Café Lumière is a very easy film to watch, but arguably a difficult film to read. Mark Lee’s camera frames characters in careful, often static, compositions in Hou’s usual recent style – i.e. through doorways or windows, down corridors, round corners etc. Outside the houses and coffee shops it offers us long takes in long shot, observing the world and Yoko’s journey through it. The shots of trains and trams are beautiful. One shot of a minute or so shows a scene in Tokyo with three railway lines at different levels crossing over each other – and across a river. It’s as if we are looking into a model railway layout or watching a scene from an anime. I love trains but I can understand that for many they are not particularly interesting. And this is what makes the film problematic for a mainstream audience. Comments on the film complain about particular scenes, why are they doing this or that? There is a desire for narrative, a need to be told something, for actions to be in a chain of cause and effect – for the story to mean something in the way that David Bordwell and Kristin Thompson argue constitutes a typical Hollywood narrative. But this story doesn’t have an ending, it doesn’t really have a direction. What we see instead is a family and a relationship between friends. In many ways this is a ‘realist’ film par excellence since it corresponds to the ways many of us live our lives – we don’t lurch from one dramatic crisis to the next, sometimes what we aim to do isn’t achieved, we can’t think of things to say, we’d rather just stare out of the window.

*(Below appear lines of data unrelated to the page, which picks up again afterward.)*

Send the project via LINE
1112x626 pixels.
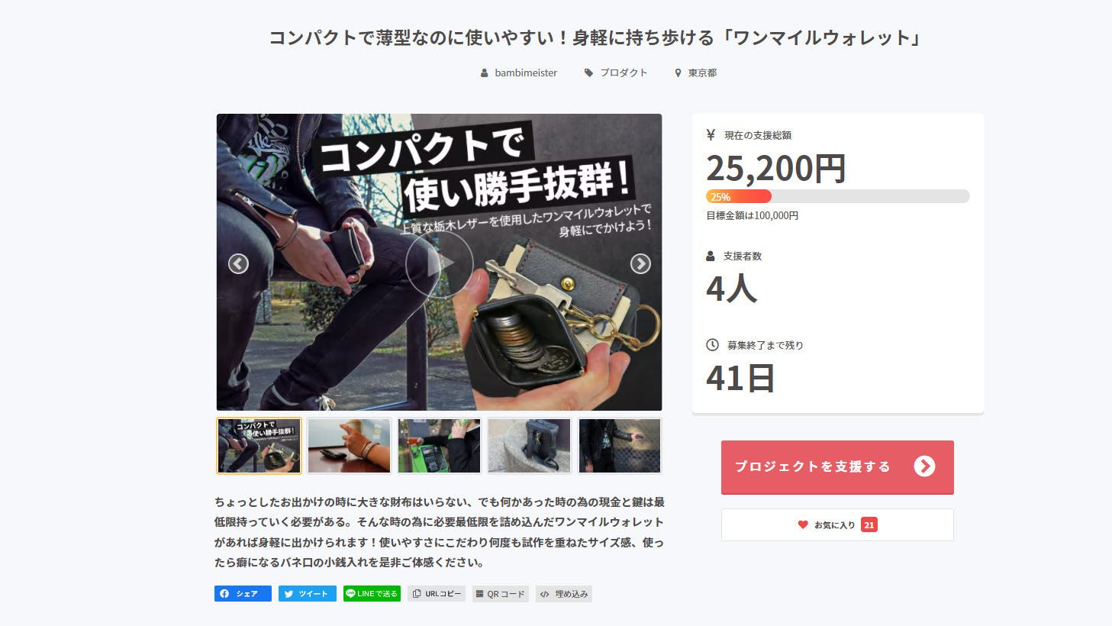coord(372,594)
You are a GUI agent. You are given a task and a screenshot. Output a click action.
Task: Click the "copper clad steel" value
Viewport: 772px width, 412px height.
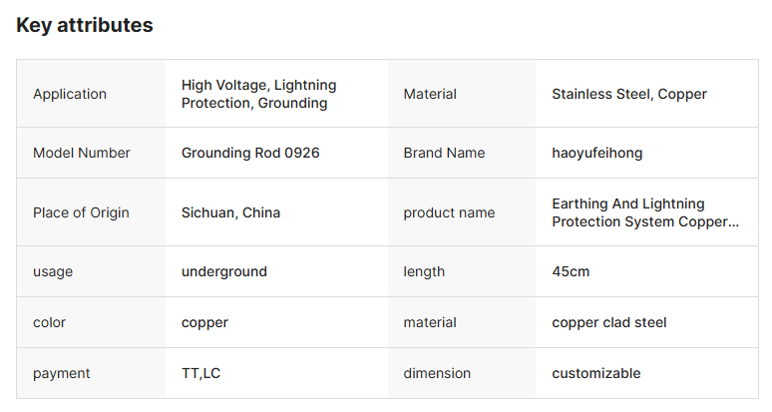click(x=609, y=322)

Café Lumière could be described as a postmodern narrative, one in which references are made to other ‘texts’ on several levels. The situation of the unmarried daughter and her parents’ concern features in both Ozu’s Late Spring (1949) and Early Summer (1951) and one scene is very close to that in Tokyo Story (1953) when the parents visit their widowed daughter-in-law who has to borrow something from a neighbour in order to offer them hospitality. Hou doesn’t attempt to copy Ozu’s compositions directly but he achieves something of the same tone. The obsession with Tokyo’s railways emerges not just through Hajime’s actions as a character but also the camera’s seeming obsession in almost fetishising train images as if exaggerating Ozu’s occasional glimpses of trains simply for effect. Yet railways also act as triggers for memory – Yoko spots the station cat which she remembers from her childhood in Takasaki when she took the train to school. It’s also interesting that she lives on a tram route in Tokyo, one of the last two remaining from Ozu’s Tokyo. None of these references will mean much to audiences unaware of either Ozu or Taiwanese-Japanese history but this is the nature of film art for a cinephile audience.

The little details that emerge about the Taiwanese boyfriend and from Yoko’s meeting with Jiang Ewn-Ye’s widow and daughter point to a ‘discourse’ about a personal and cultural history that brings together China, Taiwan and Japan over the last century and which is mirrored in the histories of the film industries in these countries (and which also involves Hong Kong).

Hou is now in his 60s but still wishes to represent a younger generation – even when it is via the incomprehension of their parents. Fortunately, for me, the occasional musical accompaniment, which I think refers to the composer who Yoko is researching, was much easier on the ear than the techno of Millennium Mambo.